━━ Records
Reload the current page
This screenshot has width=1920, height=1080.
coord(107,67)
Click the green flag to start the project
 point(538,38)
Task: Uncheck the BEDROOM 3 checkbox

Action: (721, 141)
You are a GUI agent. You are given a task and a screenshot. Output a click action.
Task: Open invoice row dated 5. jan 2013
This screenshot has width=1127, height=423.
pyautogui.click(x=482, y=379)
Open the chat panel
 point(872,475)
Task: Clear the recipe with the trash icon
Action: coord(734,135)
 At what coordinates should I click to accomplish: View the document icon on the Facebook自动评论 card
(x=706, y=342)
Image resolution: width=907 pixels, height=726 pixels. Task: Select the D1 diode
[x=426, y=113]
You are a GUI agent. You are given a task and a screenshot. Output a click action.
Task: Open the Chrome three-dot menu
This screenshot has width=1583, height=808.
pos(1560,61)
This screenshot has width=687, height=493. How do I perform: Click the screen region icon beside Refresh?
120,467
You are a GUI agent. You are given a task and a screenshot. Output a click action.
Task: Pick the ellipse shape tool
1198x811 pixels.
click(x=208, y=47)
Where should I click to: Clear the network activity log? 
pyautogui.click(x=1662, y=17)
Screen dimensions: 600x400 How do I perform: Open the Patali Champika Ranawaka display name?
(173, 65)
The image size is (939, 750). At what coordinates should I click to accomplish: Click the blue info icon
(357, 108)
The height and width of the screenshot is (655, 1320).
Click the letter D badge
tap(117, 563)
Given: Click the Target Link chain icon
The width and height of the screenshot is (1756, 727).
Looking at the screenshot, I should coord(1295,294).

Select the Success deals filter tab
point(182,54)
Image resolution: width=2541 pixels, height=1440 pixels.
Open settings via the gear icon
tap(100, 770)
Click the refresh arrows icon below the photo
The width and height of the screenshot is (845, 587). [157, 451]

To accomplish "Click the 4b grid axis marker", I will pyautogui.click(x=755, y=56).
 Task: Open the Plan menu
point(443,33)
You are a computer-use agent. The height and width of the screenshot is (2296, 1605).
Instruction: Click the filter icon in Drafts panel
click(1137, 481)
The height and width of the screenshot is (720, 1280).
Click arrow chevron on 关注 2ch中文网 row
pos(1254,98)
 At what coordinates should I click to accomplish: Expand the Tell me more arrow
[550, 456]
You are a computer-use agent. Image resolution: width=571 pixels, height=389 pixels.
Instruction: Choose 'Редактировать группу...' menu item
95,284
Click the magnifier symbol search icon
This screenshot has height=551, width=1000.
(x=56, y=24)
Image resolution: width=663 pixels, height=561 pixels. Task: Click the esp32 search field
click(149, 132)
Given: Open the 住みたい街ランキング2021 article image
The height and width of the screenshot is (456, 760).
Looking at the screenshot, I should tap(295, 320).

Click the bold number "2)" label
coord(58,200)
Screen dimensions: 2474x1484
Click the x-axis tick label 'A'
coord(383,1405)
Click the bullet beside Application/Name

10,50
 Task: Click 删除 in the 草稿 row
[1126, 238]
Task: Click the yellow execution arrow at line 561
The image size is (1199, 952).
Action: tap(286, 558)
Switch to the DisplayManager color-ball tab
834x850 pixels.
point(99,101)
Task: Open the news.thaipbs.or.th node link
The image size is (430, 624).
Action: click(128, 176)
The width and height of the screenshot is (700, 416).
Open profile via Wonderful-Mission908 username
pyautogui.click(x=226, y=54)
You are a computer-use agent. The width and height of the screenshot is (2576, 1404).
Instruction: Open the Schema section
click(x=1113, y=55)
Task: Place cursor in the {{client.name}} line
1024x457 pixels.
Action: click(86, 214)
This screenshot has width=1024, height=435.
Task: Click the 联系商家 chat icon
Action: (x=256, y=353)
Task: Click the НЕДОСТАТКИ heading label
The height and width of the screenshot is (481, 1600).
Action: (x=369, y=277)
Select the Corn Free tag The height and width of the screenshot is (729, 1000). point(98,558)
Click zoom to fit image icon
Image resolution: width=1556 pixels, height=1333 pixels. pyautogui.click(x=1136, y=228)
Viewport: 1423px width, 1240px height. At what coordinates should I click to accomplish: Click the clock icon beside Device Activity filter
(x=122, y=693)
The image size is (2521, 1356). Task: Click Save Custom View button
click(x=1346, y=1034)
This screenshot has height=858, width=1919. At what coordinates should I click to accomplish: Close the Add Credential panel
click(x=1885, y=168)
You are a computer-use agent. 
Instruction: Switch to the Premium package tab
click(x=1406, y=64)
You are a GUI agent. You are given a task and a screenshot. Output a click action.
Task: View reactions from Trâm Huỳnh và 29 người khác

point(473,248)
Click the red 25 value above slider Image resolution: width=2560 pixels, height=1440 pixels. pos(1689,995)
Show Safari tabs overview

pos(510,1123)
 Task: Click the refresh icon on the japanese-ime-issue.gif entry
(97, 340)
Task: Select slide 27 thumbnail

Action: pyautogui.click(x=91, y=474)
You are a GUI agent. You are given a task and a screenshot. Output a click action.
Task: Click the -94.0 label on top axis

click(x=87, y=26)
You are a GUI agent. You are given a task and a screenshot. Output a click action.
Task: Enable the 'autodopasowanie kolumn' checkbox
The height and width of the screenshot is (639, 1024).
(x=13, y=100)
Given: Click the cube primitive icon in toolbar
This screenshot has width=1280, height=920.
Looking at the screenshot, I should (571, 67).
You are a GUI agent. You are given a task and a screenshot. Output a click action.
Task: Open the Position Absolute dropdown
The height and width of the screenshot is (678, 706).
━━━━
=== Instructions for the task ===
Give the part of the entries that opens with the line containing "Task: Select slide 27 thumbnail" and closes with the line containing "(x=13, y=100)" as a numbered list, leaving out blank lines.

=== Answer for this exercise ===
1. Task: Select slide 27 thumbnail
2. Action: pyautogui.click(x=91, y=474)
3. You are a GUI agent. You are given a task and a screenshot. Output a click action.
4. Task: Click the -94.0 label on top axis
5. click(x=87, y=26)
6. You are a GUI agent. You are given a task and a screenshot. Output a click action.
7. Task: Enable the 'autodopasowanie kolumn' checkbox
8. The height and width of the screenshot is (639, 1024).
9. (x=13, y=100)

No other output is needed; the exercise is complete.